Palm Beach Post
– August 12, 2013
By John Kennedy, Palm Beach Post Capital Bureau
TALLAHASSEE — The Obama administration’s policy changes Monday aimed at reducing prison spending and fostering what some officials say is more fairness in the criminal justice system have their supporters in Florida.
But efforts to deploy a similar approach statewide have met resistance from Gov. Rick Scott and the state Legislature.
“It has been a tough sell in Florida,” said Barney Bishop, president and CEO of the Florida Smart Justice Alliance, which advocates expanding inmate drug-treatment, education and job-training programs.
“It’s clear that we don’t have a Department of Corrections. We have a department of incarceration that cost taxpayers $2.4 billion last year,” Bishop said.
The alliance is led by two of the state’s largest business organizations, Florida TaxWatch and Associated Industries of Florida. Advocates say that by cutting inmate recidivism, taxpayers could reap tremendous savings which could be steered into education, social services and other programs.
Two in five offenders entering prison each year are repeat offenders, according to the Florida Department of Corrections. And fewer than one-quarter of inmates receive any treatment or training before their release.

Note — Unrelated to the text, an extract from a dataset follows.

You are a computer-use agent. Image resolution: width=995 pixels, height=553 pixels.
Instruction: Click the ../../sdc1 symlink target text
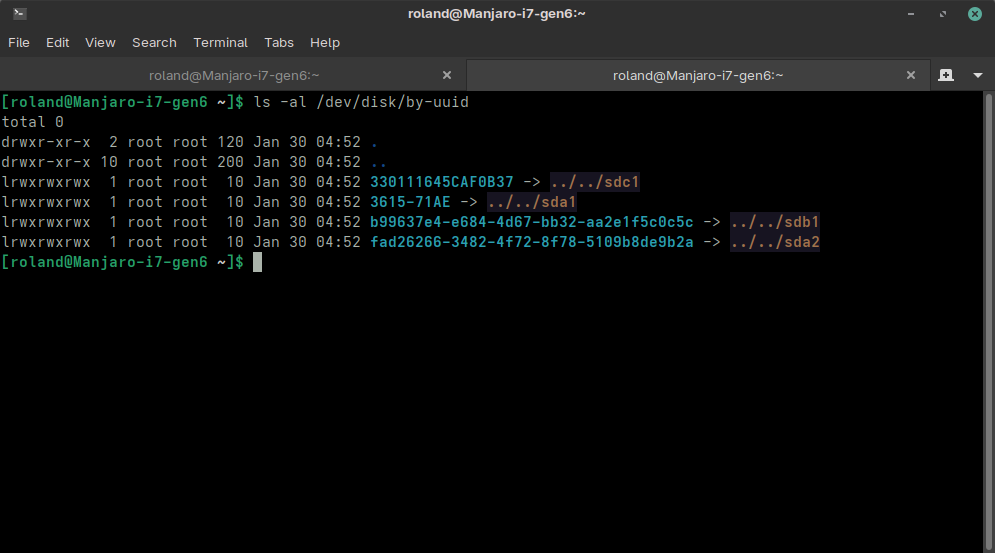click(x=594, y=182)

Scott vetoed legislation in 2012 that would have allowed nonviolent felons to receive drug counseling because it was seen as a means for some inmates to avoid serving the mandatory minimum 85 percent of their sentences.
Legislation last spring would have ensured that Florida inmates leaving prison receive an official state identification card or copy of their birth certificate and Social Security card, documents seen as improving their chances of getting a job, housing and having prescriptions filled. The so-called inmate re-entry bill also pushed the Department of Corrections to increase the number of faith-based prisons in Florida.

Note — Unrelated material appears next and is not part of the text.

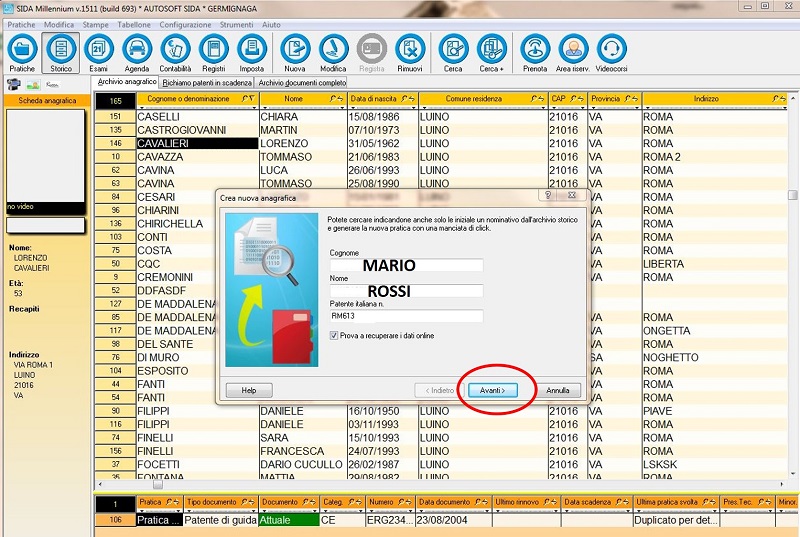800x537 pixels.
Task: Open the Tabellone menu
Action: coord(134,22)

The measure sailed through the House on a 116-1 vote, but failed to advance in the Senate.
The law enforcement community and unions representing corrections officers have warned against some of the smart justice steps, crediting years of tougher sentencing as leading to a 41-year low in Florida’s crime rate.

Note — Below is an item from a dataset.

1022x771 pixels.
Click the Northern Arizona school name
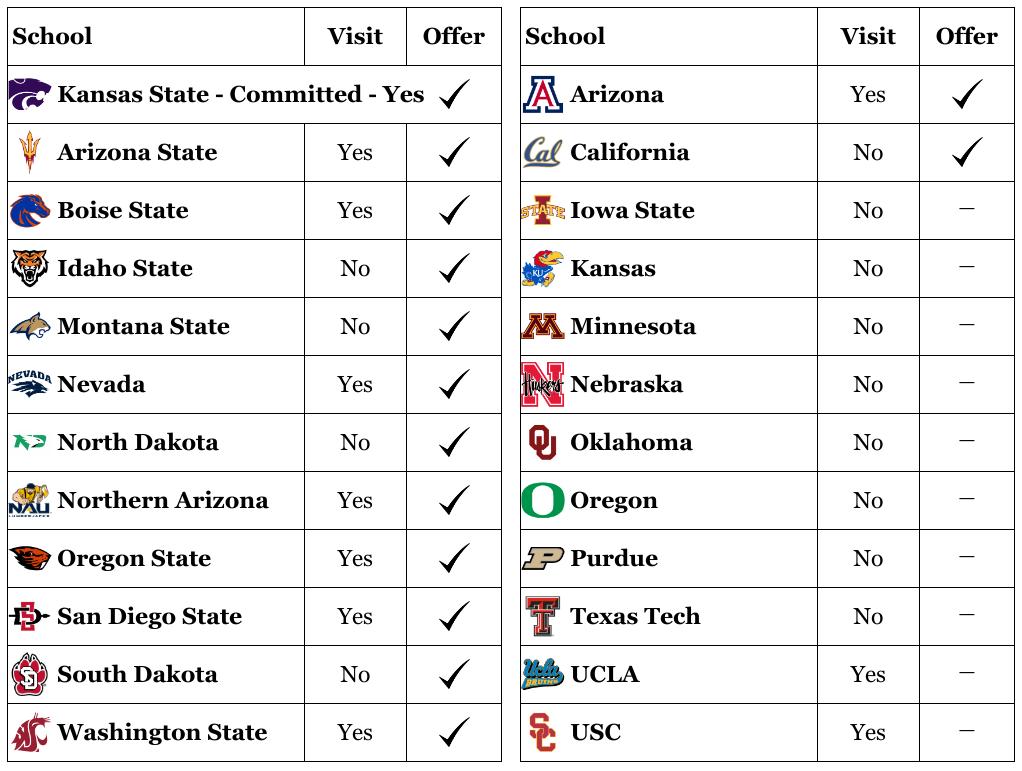pyautogui.click(x=163, y=501)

Lawmakers also have been cautious about softer sentencing, fearing it could potentially backfire.
Georgia, Texas, Kentucky and Ohio are among the states that are embracing a more nuanced style of sentencing, easing back on the stiff, mandatory minimum sentences that spread nationwide during the 1990s.
The Smart Justice Alliance said that among the taxpayer costs, $300 million was spent in 2011 to incarcerate 16,000 drug offenders in Florida. The state’s prison population has slightly more than 100,000 inmates.
Robert Weissert, of Florida TaxWatch, said getting policymakers to abandon a lock-them-up mentality represents a major cultural shift.
“It’s like turning a battleship on dry land,” Weissert said. “But you can feel that the wind is shifting.”